I just finished reading all of those links. I was familiar with Roger Dearnaleys’ proposal of synthetic data for alignment but not Beren Millidge’s. It’s a solid suggestion that I’ve added to my list of likely stacked alignment approaches, but not fully thought through. It does seem to have a higher tax/effort than the methods so I’m not sure we’ll get around to it before real AGI. But it doesn’t seem unlikely either.
I agree it has a higher tax rate than RLHF, but to make the case for lower tax rates than people think, it’s because synthetic data will likely be a huge part of what makes AGI into ASI, as models require a lot of data, and synthetic data is a potentially huge industry in futures where AI progress is very high, because the amount of human data is both way too limiting for future AIs, and probably doesn’t show superhuman behavior like we want from LLMs/RL.

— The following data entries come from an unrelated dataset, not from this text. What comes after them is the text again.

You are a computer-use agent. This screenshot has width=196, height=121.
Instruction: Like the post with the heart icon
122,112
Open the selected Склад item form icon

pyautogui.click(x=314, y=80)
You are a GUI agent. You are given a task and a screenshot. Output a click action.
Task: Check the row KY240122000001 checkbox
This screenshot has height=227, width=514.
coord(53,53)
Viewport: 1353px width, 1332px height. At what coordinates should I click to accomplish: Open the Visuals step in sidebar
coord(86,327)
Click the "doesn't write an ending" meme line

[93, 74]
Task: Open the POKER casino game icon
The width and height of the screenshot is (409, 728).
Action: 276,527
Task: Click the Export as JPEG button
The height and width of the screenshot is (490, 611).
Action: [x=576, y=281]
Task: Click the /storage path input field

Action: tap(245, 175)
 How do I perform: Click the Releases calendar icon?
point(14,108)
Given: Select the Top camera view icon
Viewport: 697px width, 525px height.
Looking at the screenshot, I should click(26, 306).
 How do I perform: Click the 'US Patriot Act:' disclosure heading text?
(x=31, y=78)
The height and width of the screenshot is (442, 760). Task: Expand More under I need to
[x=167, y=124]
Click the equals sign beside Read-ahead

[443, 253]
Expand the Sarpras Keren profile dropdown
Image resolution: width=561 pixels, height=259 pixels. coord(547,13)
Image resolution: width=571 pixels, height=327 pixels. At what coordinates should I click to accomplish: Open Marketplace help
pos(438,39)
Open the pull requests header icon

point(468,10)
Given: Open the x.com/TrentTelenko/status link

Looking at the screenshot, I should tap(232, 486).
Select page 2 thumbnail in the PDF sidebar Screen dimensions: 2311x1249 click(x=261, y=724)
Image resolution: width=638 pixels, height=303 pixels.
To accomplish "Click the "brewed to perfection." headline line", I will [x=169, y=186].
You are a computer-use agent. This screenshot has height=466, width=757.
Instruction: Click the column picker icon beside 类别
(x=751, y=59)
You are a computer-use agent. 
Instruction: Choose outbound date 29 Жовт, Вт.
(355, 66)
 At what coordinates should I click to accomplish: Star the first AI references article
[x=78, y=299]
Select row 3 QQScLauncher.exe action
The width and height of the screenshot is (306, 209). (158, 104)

Thus huge amounts of synthetic data will be heavily used as part of capabilities progress, meaning we can incentivize them to also put alignment data in the synthetic data.
I very much agree that we get to influence the path to coherent autonomous AGI. I think we’ll probably succeed in making aligned AGI- but then quite possibly tragically extinct ourselves with standard human combativeness/paranoia or foolishness—If we solve alignment, do we die anyway?
This is why I think we will need to use targeted removals of capabilities like LEACE combined with using synthetic data to remove infohazardous knowledge, combined with not open-weighting/open-sourcing models as AIs get more capable and only allowing controlled API use.
Keeping a superintelligence ignorant of certain concepts sounds impossible. Even a “real AGI” of the type I expect soon will be able to reason and learn, causing it to rapidly rediscover any concepts you’ve carefully left out of the training set. Leaving out this relatively easy capability (to reason and learn online) will hurt capabilities, so you’d have a huge uphill battle in keeping it out of deployed AGI. At least one current projects have already accomplished limited (but impressive) forms of this as part of their strategy to create useful LM agents. So I don’t think it’s getting rolled back or left out.
I agree with you that there are probably better methods to handle the misuse risk, and note I also pointed out them as options, not exactly guarantees.
And yeah, I agree with this specifically:
but I don’t think it has to—there’s a whole suite of other alignment techniques for language model agents that should suffice together.
Thanks for mentioning that.
Now that I think about it, I agree that it’s only a stop gap for misuse, and yeah if there is even limited generalization ability, I agree that LLMs will be able to rediscover dangerous knowledge, so we will need to make LLMs that don’t let users completely make bio-weapons for example.
I agree it has a higher tax rate than RLHF, but to make the case for lower tax rates than people think, it’s because synthetic data will likely be a huge part of what makes AGI into ASI, as models require a lot of data, and synthetic data is a potentially huge industry in futures where AI progress is very high, because the amount of human data is both way too limiting for future AIs, and probably doesn’t show superhuman behavior like we want from LLMs/RL.
Thus huge amounts of synthetic data will be heavily used as part of capabilities progress, meaning we can incentivize them to also put alignment data in the synthetic data.
This is why I think we will need to use targeted removals of capabilities like LEACE combined with using synthetic data to remove infohazardous knowledge, combined with not open-weighting/open-sourcing models as AIs get more capable and only allowing controlled API use.
Here’s the LEACE paper and code:
https://github.com/EleutherAI/concept-erasure/pull/2
https://github.com/EleutherAI/concept-erasure
https://github.com/EleutherAI/concept-erasure/releases/tag/v0.2.0
https://arxiv.org/abs/2306.03819
https://blog.eleuther.ai/oracle-leace
I’ll reread that post again.
Agreed on the capabilities advantages of synthetic data; so it might not be much of a tax at all to mix in some alignment.
I don’t think removing infohazardous knowledge will work all the way into dangerous AGI, but I don’t think it has to—there’s a whole suite of other alignment techniques for language model agents that should suffice together.
Keeping a superintelligence ignorant of certain concepts sounds impossible. Even a “real AGI” of the type I expect soon will be able to reason and learn, causing it to rapidly rediscover any concepts you’ve carefully left out of the training set. Leaving out this relatively easy capability (to reason and learn online) will hurt capabilities, so you’d have a huge uphill battle in keeping it out of deployed AGI. At least one current projects have already accomplished limited (but impressive) forms of this as part of their strategy to create useful LM agents. So I don’t think it’s getting rolled back or left out.
I agree with you that there are probably better methods to handle the misuse risk, and note I also pointed out them as options, not exactly guarantees.
And yeah, I agree with this specifically:
Thanks for mentioning that.
Now that I think about it, I agree that it’s only a stop gap for misuse, and yeah if there is even limited generalization ability, I agree that LLMs will be able to rediscover dangerous knowledge, so we will need to make LLMs that don’t let users completely make bio-weapons for example.